:: RECORDS FOR THE EXERCISE ::

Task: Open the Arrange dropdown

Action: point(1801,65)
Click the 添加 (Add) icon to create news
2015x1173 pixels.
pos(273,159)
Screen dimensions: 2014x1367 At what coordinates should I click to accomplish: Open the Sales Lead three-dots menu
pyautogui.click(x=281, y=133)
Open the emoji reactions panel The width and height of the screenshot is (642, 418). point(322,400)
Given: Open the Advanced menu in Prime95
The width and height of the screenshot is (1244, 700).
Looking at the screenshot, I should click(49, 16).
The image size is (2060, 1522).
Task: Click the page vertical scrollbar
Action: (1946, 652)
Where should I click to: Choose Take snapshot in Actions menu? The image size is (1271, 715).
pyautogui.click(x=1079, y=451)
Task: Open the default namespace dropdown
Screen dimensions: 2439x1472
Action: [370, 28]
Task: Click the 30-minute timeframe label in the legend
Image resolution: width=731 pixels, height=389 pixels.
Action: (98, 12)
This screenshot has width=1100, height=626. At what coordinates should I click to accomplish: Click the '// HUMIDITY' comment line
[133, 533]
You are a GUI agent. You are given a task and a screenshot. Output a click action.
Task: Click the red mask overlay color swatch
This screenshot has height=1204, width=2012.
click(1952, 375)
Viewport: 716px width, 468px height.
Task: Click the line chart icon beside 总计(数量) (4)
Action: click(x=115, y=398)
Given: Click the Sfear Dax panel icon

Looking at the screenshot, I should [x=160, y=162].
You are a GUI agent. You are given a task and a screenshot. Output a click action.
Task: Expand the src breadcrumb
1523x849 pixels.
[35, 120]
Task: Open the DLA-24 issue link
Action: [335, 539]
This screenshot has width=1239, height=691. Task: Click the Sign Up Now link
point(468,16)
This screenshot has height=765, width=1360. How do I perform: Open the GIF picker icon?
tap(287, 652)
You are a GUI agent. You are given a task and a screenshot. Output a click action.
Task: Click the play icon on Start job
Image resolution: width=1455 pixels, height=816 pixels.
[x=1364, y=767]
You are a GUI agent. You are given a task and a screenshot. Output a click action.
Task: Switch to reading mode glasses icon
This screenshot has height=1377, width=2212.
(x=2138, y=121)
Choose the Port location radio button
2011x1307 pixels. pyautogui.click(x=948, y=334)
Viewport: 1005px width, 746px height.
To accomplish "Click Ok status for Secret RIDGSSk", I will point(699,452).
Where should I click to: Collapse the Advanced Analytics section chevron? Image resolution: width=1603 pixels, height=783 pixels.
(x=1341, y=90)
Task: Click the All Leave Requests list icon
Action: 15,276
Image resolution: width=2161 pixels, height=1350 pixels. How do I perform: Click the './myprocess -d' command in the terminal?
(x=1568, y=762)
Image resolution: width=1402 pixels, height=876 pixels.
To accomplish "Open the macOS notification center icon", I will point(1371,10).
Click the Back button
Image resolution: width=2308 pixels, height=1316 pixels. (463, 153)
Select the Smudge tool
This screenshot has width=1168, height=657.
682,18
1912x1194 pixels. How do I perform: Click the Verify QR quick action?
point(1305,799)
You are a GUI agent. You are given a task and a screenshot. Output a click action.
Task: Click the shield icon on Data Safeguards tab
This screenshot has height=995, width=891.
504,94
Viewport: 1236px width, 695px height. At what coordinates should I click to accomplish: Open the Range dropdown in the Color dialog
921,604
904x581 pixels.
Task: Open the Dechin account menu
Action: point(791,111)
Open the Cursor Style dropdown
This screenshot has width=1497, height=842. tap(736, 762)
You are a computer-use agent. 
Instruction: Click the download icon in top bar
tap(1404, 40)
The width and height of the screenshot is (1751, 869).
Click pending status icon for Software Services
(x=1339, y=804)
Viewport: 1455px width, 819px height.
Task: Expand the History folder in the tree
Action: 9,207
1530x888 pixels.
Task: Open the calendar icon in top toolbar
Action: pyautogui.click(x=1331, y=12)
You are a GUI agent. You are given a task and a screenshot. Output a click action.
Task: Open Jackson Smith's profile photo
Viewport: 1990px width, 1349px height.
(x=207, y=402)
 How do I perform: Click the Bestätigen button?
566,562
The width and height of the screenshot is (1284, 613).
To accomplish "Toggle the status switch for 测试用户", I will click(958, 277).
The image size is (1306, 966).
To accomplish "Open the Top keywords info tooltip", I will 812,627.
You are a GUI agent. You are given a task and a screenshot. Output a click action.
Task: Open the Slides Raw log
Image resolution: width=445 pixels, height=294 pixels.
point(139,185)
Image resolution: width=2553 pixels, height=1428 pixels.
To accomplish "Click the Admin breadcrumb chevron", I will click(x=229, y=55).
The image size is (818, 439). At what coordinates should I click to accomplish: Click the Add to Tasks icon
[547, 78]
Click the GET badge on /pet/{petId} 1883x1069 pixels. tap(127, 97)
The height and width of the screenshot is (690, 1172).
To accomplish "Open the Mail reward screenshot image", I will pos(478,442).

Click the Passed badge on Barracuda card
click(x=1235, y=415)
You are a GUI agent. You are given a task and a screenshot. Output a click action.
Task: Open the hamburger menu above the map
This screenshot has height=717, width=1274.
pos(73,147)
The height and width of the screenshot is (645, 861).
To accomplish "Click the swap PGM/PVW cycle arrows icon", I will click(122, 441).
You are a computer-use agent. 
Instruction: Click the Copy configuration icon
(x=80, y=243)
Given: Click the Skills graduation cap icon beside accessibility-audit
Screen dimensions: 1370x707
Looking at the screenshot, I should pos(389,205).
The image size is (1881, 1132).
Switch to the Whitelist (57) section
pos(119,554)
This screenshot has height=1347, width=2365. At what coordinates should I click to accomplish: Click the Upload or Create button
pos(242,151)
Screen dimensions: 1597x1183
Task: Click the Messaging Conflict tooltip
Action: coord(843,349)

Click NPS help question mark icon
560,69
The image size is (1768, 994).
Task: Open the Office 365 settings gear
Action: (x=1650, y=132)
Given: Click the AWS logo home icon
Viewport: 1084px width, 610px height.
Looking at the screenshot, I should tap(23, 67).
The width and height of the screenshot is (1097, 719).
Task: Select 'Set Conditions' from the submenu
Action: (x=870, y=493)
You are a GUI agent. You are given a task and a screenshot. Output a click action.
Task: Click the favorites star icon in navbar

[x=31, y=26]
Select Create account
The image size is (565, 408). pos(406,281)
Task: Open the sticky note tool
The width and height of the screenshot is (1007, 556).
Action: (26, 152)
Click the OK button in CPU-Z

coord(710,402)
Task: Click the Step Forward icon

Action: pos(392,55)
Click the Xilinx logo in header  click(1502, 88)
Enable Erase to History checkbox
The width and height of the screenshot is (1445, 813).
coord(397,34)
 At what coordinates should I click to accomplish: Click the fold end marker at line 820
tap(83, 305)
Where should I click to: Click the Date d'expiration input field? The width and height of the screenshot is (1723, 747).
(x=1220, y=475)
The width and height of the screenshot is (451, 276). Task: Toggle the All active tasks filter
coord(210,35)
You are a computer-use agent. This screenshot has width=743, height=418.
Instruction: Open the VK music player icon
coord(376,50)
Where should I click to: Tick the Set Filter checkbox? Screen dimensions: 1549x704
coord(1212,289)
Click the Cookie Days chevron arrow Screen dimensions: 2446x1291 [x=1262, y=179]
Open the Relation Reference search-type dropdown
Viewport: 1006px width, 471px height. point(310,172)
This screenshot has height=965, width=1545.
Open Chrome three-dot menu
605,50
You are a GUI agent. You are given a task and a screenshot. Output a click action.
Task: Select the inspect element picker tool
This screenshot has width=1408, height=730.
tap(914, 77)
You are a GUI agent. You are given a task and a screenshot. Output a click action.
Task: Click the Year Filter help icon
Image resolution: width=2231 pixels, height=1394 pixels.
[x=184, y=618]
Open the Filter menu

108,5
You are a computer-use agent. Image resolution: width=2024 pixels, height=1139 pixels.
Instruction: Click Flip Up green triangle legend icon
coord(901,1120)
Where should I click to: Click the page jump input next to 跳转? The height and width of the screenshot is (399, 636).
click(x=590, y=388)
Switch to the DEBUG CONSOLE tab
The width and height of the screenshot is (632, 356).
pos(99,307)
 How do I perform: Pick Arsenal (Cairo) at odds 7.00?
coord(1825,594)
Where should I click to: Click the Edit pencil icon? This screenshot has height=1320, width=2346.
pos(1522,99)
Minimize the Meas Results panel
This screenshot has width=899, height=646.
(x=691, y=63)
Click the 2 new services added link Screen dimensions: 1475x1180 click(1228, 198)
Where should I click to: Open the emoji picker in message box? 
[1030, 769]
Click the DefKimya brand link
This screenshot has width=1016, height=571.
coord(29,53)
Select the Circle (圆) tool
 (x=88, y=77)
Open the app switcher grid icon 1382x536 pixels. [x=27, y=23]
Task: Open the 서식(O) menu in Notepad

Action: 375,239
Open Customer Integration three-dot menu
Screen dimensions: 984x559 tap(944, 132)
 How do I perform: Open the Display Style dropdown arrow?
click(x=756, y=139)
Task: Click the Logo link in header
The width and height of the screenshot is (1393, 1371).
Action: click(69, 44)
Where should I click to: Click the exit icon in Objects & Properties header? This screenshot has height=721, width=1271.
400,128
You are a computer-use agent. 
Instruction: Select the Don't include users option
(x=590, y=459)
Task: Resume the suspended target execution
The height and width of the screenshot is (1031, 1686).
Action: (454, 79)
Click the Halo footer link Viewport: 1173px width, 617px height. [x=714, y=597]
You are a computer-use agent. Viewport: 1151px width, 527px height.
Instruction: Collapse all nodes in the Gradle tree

:::

▸ TASK OBJECTIVE:
When the line containing "Task: Click the red mask overlay color swatch" is reached, include it and stop. Until then, output each line of the entries exactly as given, starting from the first.

▸ OUTPUT OF THE TASK:
Task: Open the Arrange dropdown

Action: point(1801,65)
Click the 添加 (Add) icon to create news
2015x1173 pixels.
pos(273,159)
Screen dimensions: 2014x1367 At what coordinates should I click to accomplish: Open the Sales Lead three-dots menu
pyautogui.click(x=281, y=133)
Open the emoji reactions panel The width and height of the screenshot is (642, 418). point(322,400)
Given: Open the Advanced menu in Prime95
The width and height of the screenshot is (1244, 700).
Looking at the screenshot, I should click(49, 16).
The image size is (2060, 1522).
Task: Click the page vertical scrollbar
Action: (1946, 652)
Where should I click to: Choose Take snapshot in Actions menu? The image size is (1271, 715).
pyautogui.click(x=1079, y=451)
Task: Open the default namespace dropdown
Screen dimensions: 2439x1472
Action: [370, 28]
Task: Click the 30-minute timeframe label in the legend
Image resolution: width=731 pixels, height=389 pixels.
Action: (98, 12)
This screenshot has width=1100, height=626. At what coordinates should I click to accomplish: Click the '// HUMIDITY' comment line
[133, 533]
You are a GUI agent. You are given a task and a screenshot. Output a click action.
Task: Click the red mask overlay color swatch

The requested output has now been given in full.